Archive for August, 2008|Monthly archive page

If your only experience of the Olympics is through NBC …

In Culture, Sports, The news biz on August 16, 2008 at 8:07 pm

… you’d think they consisted of swimming, synchronized diving, women’s (pfft, as if these 12-year-olds masquerading as 16-year-olds could be called “women”) gymnastics and volleyball. 

If your experience of the Olympics is through ESPN reports, you’d think it consisted of the U.S. men’s basketball “redeem” team. 
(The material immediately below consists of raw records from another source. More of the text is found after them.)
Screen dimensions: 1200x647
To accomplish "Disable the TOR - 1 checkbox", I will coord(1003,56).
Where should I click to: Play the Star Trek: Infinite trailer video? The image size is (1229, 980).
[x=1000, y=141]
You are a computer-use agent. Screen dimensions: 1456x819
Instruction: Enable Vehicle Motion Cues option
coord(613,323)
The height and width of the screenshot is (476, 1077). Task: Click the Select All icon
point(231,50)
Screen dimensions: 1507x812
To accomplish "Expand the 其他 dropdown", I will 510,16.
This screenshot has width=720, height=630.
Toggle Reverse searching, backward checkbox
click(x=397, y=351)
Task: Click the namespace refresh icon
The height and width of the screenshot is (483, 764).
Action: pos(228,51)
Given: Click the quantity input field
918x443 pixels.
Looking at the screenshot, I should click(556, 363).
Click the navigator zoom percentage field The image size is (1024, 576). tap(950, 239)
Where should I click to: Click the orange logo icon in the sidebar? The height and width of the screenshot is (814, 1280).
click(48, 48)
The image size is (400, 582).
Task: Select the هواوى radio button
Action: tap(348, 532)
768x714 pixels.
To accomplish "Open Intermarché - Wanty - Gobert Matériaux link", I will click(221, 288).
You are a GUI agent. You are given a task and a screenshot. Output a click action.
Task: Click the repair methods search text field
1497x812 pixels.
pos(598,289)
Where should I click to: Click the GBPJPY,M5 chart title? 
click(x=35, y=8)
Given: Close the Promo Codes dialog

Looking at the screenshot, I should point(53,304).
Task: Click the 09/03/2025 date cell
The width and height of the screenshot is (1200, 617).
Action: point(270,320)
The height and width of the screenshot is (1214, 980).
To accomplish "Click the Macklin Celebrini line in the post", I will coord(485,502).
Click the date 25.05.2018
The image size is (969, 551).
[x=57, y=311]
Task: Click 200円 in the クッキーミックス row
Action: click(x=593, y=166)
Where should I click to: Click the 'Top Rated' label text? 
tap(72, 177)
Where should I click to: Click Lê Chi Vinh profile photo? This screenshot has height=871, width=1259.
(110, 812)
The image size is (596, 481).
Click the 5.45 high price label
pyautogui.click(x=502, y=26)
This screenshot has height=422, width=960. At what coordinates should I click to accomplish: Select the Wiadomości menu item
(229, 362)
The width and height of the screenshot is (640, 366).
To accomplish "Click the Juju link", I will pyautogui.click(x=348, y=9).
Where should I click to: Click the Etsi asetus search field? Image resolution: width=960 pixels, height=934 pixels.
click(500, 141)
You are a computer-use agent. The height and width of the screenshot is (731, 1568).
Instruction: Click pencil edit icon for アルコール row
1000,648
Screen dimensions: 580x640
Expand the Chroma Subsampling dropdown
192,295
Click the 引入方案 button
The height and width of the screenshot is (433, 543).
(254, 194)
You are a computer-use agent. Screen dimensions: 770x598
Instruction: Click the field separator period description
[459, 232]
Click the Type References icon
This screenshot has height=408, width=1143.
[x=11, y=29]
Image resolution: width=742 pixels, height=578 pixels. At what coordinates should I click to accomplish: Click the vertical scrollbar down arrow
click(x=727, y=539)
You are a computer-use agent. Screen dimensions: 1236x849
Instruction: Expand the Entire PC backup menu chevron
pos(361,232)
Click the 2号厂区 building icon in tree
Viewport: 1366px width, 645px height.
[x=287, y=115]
Maybe it’s just rotten luck, but I have yet to tune in and catch so much as track and field, let alone the exotica of pentathlon, sailing, handball, archery, judo, Greco-Roman wrestling or table tennis. I presume I’m in the minority, but for me that’s a big part of the fun of the Olympics: people who are fantastic at stuff I don’t usually see. I’ve seen LeBron James before, I don’t need to see more of him during his off-season. 

I understand the excitement over Michael Phelps, but does that mean we have to watch every qualifying race in the pool, including the ones he’s not in? Or could NBC not afford to set up cameras for pole vaulting?

Fake fireworks in China?

In Culture, Politics, Sports, The news biz, Unfettered stupidity on August 13, 2008 at 5:45 pm

So now it’s being reported that some of the exceptional Olympic opening ceremonies, which really were impressive, were faked. When I watch the Olympics, I realize some of the stuff I see isn’t going to be live — NBC, et al., show the popular stuff during prime time, regardless of when it really took place halfway ’round the world. I understand about the scheduling. 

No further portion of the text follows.